- What to do:
(1) Please answer these from the SVA donation report:
(a) Who coordinated the donation?
(b) In what town is the Feed My Starving Children facility where SVA members volunteered?
(c) Who received the donated items on behalf of the inmates?
(2) Rewrite everything in the SVA donation report from "Rev. Liberty Doe" down to "bless the benefactors.", changing "inmates" to "residents" throughout.
(3) Carry the SVA donation report further, starting after its last sentence.

- Selected text:
▼

The gesture, according to the coordinator of the donation, Mr. Donatus Kotogbor, was in fulfillment of the group’s social and charitable endeavors. Members of the SVA at a recent meeting, approved various charitable activities to benefit the needy in Chicago and Ghana. This is the first direct donation by the group to Ghana. Last year, members of the SVA volunteered at the Feed My Starving Children (FMSC) facility at Aurora, Illinois, where they bagged vitamins, soya beans, processed vegetables and rice into packs of meal. These were eventually sent to feed needy children in Ghana.
Rev. Liberty Doe of the Holy Trinity AME Zion Church, Ho, and members of the church donated the items on behalf of the SVA to the inmates. The leader of the lepers, Mr. Nelson Ativor, received the donations on behalf of the inmates. Mr. Ativor expressed his profound gratitude to members of the SVA for the timely donation. He assured that stringent measures have been put in place to ensure that all items donated benefit all the inmates. He further disclosed that the inmates, who are supported by the government with one cedi a day, undertakes activities such as art and craft and subsistence farming to augment donations they receive from organizations and other philanthropists. He concluded by asking the Lord to bless the benefactors.

▲

- Source information:
▼

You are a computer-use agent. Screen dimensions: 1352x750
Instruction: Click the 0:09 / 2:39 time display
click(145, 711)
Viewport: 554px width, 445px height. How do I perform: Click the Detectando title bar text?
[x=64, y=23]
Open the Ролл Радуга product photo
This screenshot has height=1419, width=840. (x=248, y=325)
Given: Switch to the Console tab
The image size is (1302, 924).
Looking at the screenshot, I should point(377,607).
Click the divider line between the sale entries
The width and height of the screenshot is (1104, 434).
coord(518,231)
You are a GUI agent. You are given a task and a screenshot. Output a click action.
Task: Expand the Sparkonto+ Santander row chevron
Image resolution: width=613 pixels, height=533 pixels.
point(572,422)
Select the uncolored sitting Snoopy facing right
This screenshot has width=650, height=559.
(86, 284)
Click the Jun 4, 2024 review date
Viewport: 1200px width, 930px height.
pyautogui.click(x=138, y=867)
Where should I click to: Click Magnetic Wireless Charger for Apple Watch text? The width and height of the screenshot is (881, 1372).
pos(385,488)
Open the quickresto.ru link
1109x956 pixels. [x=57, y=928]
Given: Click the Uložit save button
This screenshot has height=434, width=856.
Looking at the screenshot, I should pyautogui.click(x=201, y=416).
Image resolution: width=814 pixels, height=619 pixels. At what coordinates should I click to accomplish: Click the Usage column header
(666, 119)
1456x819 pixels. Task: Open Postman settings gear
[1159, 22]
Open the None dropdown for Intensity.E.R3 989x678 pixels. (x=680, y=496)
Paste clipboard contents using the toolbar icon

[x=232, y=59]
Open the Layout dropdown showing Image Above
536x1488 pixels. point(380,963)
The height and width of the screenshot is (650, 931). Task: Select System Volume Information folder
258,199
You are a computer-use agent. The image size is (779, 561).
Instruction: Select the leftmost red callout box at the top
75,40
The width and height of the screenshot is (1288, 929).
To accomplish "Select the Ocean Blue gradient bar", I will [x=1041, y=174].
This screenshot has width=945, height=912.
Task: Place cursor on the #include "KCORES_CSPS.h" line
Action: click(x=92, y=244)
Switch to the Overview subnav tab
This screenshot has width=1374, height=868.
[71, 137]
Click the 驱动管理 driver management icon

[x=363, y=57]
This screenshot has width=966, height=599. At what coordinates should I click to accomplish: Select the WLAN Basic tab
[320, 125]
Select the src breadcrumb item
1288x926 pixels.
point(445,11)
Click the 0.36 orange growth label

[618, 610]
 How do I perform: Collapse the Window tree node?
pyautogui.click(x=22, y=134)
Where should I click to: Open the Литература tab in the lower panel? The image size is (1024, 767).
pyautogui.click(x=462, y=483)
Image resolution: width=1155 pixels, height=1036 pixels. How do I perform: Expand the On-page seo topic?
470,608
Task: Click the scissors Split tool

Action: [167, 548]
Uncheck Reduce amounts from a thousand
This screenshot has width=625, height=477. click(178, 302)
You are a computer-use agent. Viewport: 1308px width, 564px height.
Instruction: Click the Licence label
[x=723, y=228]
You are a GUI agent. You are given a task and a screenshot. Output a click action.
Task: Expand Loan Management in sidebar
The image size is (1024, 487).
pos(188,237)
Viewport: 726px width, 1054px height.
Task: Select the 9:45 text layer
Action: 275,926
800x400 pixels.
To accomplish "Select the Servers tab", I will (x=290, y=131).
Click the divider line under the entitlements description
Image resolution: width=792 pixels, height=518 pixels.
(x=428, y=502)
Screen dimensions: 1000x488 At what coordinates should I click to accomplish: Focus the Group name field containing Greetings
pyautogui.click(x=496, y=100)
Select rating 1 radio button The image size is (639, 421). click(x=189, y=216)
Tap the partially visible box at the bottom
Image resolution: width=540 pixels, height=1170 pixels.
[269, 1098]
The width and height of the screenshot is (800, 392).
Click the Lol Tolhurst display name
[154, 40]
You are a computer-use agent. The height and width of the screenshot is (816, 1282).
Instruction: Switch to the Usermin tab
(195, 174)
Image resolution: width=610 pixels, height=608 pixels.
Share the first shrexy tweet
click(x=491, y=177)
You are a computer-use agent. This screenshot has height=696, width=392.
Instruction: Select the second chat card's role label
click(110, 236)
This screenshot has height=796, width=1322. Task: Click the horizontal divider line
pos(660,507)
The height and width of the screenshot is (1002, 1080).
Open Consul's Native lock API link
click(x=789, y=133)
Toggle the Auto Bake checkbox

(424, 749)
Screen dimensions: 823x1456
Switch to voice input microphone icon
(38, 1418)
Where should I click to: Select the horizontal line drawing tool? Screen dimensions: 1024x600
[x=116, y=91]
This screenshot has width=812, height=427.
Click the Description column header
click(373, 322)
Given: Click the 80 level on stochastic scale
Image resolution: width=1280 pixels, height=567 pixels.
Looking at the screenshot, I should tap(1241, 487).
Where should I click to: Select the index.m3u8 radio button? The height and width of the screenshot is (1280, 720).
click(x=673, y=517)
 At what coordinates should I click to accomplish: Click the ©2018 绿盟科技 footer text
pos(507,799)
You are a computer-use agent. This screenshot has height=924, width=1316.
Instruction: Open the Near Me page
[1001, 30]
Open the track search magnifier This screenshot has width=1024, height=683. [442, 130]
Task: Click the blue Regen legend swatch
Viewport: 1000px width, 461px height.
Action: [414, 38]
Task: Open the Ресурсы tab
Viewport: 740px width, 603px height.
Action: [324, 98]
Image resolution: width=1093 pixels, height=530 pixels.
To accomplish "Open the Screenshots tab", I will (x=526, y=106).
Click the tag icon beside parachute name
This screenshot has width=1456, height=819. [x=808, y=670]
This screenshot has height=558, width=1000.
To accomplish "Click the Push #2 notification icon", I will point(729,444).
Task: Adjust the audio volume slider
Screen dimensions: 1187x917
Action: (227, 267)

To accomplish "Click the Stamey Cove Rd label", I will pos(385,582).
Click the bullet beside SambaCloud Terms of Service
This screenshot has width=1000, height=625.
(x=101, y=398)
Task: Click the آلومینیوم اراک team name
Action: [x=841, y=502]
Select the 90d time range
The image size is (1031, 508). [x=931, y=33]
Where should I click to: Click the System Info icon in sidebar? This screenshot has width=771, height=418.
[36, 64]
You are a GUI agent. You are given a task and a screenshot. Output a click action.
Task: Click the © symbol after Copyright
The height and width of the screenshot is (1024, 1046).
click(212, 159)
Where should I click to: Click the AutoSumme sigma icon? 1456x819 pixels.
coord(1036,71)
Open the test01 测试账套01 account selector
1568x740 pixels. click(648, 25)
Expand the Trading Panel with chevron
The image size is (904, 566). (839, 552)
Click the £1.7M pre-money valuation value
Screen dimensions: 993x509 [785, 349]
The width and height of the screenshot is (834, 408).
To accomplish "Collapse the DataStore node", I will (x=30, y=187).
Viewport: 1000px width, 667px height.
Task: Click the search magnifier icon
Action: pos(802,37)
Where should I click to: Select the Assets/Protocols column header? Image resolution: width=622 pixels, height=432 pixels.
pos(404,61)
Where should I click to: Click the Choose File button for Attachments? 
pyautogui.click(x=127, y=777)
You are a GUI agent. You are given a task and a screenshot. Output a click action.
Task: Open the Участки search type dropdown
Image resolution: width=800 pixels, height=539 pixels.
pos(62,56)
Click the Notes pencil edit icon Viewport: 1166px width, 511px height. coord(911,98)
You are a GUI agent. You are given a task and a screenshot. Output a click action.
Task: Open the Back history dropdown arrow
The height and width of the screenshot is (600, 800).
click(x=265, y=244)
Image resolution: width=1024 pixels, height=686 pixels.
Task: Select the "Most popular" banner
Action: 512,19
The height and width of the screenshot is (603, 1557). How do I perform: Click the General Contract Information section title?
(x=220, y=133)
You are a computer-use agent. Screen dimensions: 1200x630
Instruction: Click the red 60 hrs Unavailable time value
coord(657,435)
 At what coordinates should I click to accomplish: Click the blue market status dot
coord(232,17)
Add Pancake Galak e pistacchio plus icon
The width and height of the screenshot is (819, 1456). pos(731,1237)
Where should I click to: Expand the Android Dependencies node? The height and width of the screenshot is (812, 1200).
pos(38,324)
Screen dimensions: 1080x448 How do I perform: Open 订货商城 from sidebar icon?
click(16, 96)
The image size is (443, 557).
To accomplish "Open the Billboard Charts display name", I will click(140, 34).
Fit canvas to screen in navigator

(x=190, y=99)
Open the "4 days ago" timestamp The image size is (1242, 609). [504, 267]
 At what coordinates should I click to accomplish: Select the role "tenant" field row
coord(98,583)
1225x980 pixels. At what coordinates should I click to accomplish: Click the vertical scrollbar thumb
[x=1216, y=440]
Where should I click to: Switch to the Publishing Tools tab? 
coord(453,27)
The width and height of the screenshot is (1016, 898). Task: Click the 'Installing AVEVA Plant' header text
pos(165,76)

▲

- Responses:
(1)
(a) Mr. Donatus Kotogbor
(b) Aurora, Illinois
(c) Mr. Nelson Ativor, the leader of the lepers

(2)
Rev. Liberty Doe of the Holy Trinity AME Zion Church, Ho, and members of the church donated the items on behalf of the SVA to the residents. The leader of the lepers, Mr. Nelson Ativor, received the donations on behalf of the residents. Mr. Ativor expressed his profound gratitude to members of the SVA for the timely donation. He assured that stringent measures have been put in place to ensure that all items donated benefit all the residents. He further disclosed that the residents, who are supported by the government with one cedi a day, undertakes activities such as art and craft and subsistence farming to augment donations they receive from organizations and other philanthropists. He concluded by asking the Lord to bless the benefactors.

(3)
In a short remark, Rev. Liberty Doe encouraged the inmates to have faith in God. “The Lord is the creator and provider of all His children’s needs. He will also heal you”, he stated. Rev. Doe expressed the hope that the donation would go a long way to help the inmates of the leprosarium and enable them experience love. In conclusion, he called on other organizations to emulate the gesture by the SVA.
Leprosy is a chronic, progressive bacterial infection caused by the bacterium Mycobacterium Leprae. It primarily affects the nerves of the extremities, the skin, the lining of the nose and the upper respiratory tract. The disease is also known as Hansen’s disease. There are about 75 inmates at the Ho leprosarium. Infected individuals experience stigma and discrimination from their own families, friends, healthcare providers and community members at large. The stigma associated with the disease makes it difficult for those healed to reintegrate into mainstream society.